Projet de loi Orientation et programmation du ministère de l'intérieur

Direction de la Séance

N°68

9 octobre 2022

(1ère lecture)

(PROCÉDURE ACCÉLÉRÉE)

(n° 20 , 19 , 9)


AMENDEMENT

C Défavorable
G Défavorable
Rejeté

présenté par

MM. BENARROCHE, BREUILLER et DANTEC, Mme de MARCO, MM. DOSSUS, FERNIQUE, GONTARD, LABBÉ et PARIGI, Mme PONCET MONGE, M. SALMON, Mme Mélanie VOGEL

et les membres du groupe Écologiste - Solidarité et Territoires


ARTICLE ADDITIONNEL APRÈS ARTICLE 15

A. – Après l’article 15

Insérer un article additionnel ainsi rédigé :

I. – Le code de la sécurité intérieure est ainsi modifié : 

1° L’article L. 411-1 est ainsi rédigé : 

 « Art. L. 411-1. – Sans préjudice des attributions de l’autorité judiciaire, la police nationale relève de l’autorité du ministre de l’intérieur. » ;

2° Après l’article L. 411-1, sont insérés deux articles L. 411-1-2 et L. 411-1-3 ainsi rédigés : 

« Art. L. 411-1-2. – L’organisation administrative et territoriale des services de la police nationale qui sont en charge de missions de police judiciaire veille à permettre à l’autorité judiciaire de diriger et de contrôler la police judiciaire et assure également à ce titre la spécificité de services de la police nationale dédiés à des missions de police judiciaire, tant à l’échelon national que territorial.
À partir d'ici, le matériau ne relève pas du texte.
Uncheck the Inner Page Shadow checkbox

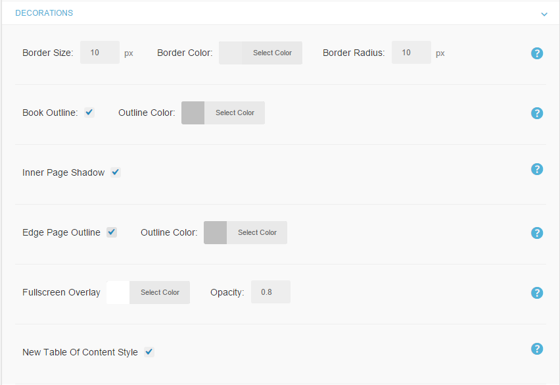click(x=116, y=172)
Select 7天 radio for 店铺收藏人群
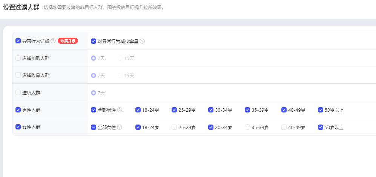 (x=94, y=75)
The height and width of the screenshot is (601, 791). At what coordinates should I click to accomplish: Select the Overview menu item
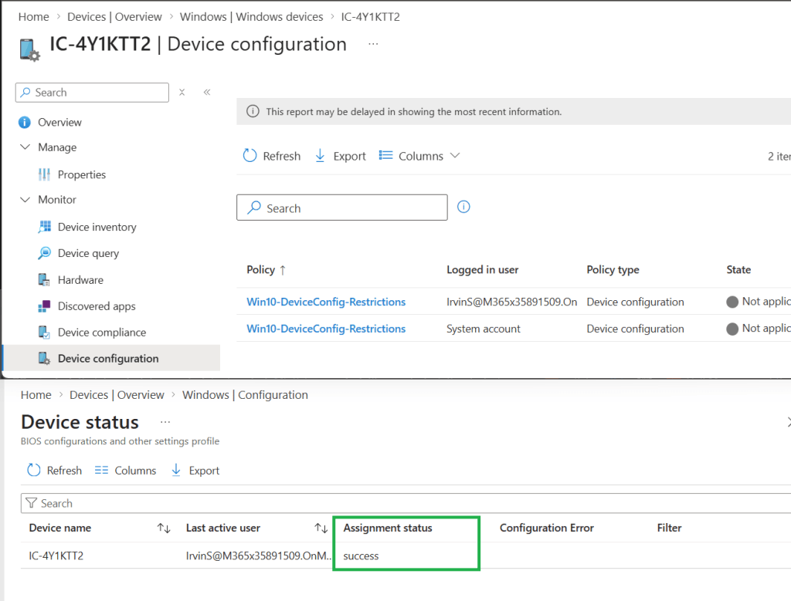(59, 123)
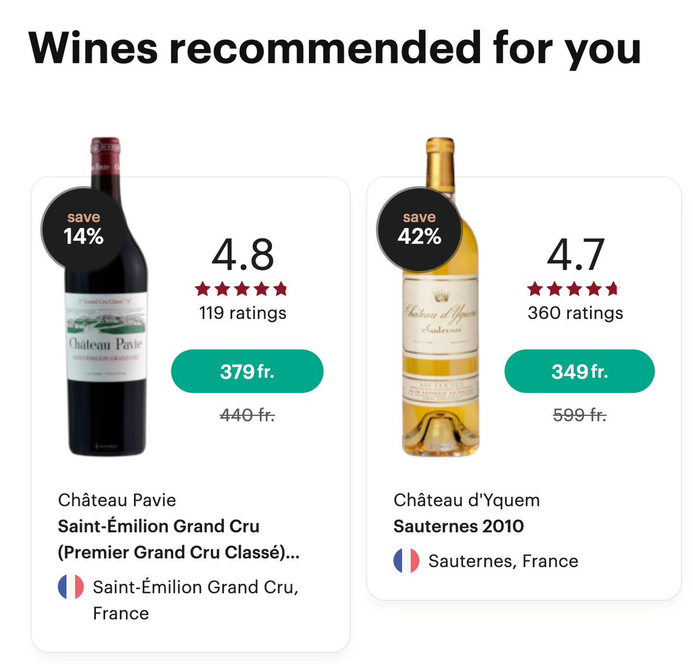Open the Château Pavie bottle image
Image resolution: width=693 pixels, height=664 pixels.
coord(106,297)

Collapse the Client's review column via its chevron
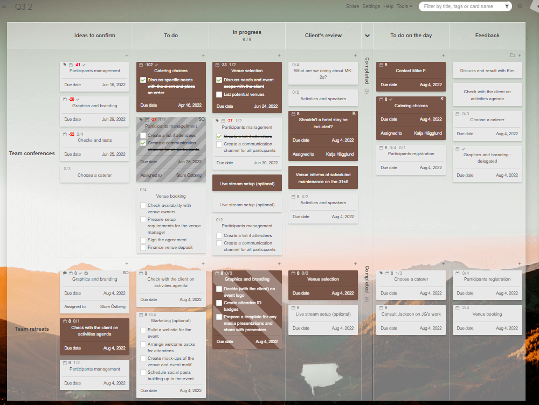(x=367, y=35)
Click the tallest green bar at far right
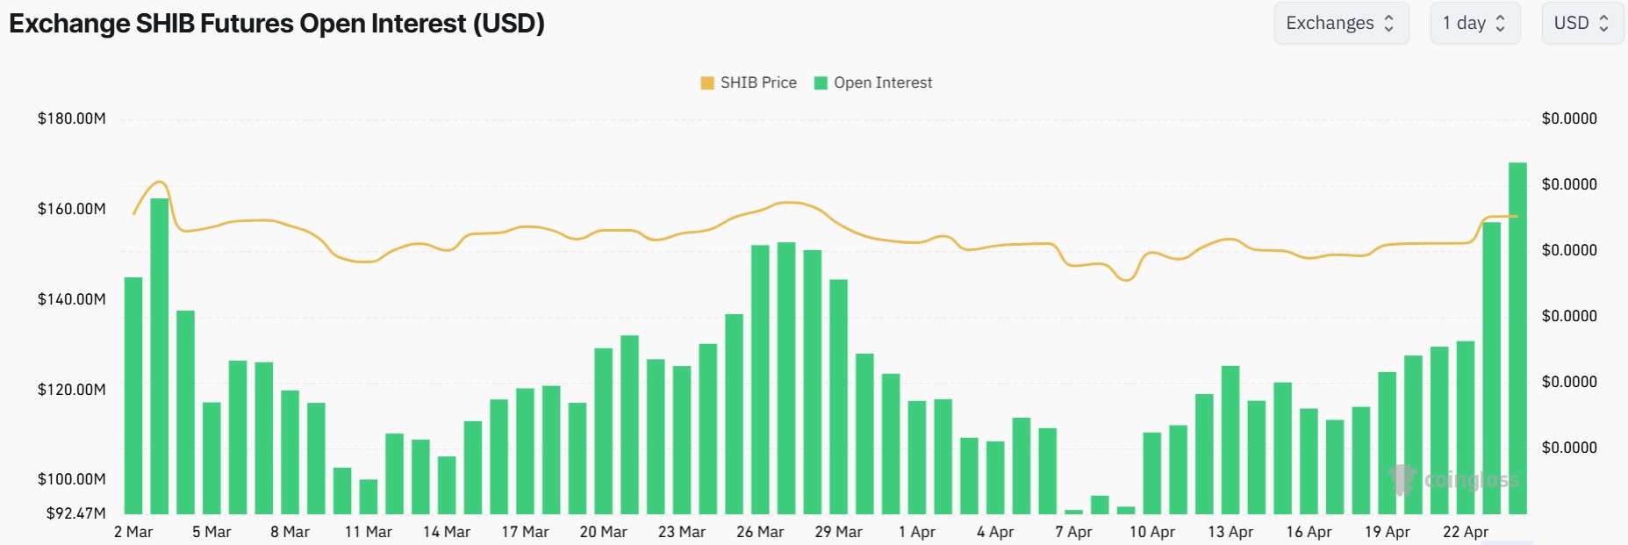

« Art. L. 411-1-3. – L’organisation administrative et territoriale des services de la police nationale en charge de missions de police judiciaire est fixée par décret en Conseil d’État. Ce décret est pris après avis préalable de la Cour de cassation lequel est transmis au Conseil d’État dans le cadre de son examen du projet de décret. L’avis de la Cour de cassation est également recueilli pour tout arrêté ou texte d’application dudit décret.

« L’avis de la Cour de cassation, prévu par le présent article, est rendu par l’assemblée générale des magistrats du siège et du parquet de la Cour de cassation après étude préalable du projet de texte par le bureau de la Cour de cassation. Il est rendu public lors de la publication du texte sur lequel il a été rendu. » ;

3° Après l’article L. 421-2, sont insérés deux articles L. 421-2-1 et L. 421-2-2 ainsi rédigés : 

« Art. L. 421-2-1. – L’organisation administrative et territoriale des services de la gendarmerie nationale qui sont chargés de missions de police judiciaire veille à permettre à l’autorité judiciaire de diriger et de contrôler la police judiciaire et assure également à ce titre la spécificité de services de la gendarmerie nationale dédiés à des missions de police judiciaire, tant à 1’échelon national que territorial.

« Art. L. 421-2-2. – L’organisation administrative et territoriale des services de la gendarmerie nationale en charge de missions de police judiciaire est fixée par décret en Conseil d’État. Ce décret est pris après avis préalable de la Cour de cassation lequel est transmis au Conseil d’État dans le cadre de son examen du projet de décret. L’avis de la Cour de cassation est également recueilli pour tout arrêté ou texte d’application dudit décret. 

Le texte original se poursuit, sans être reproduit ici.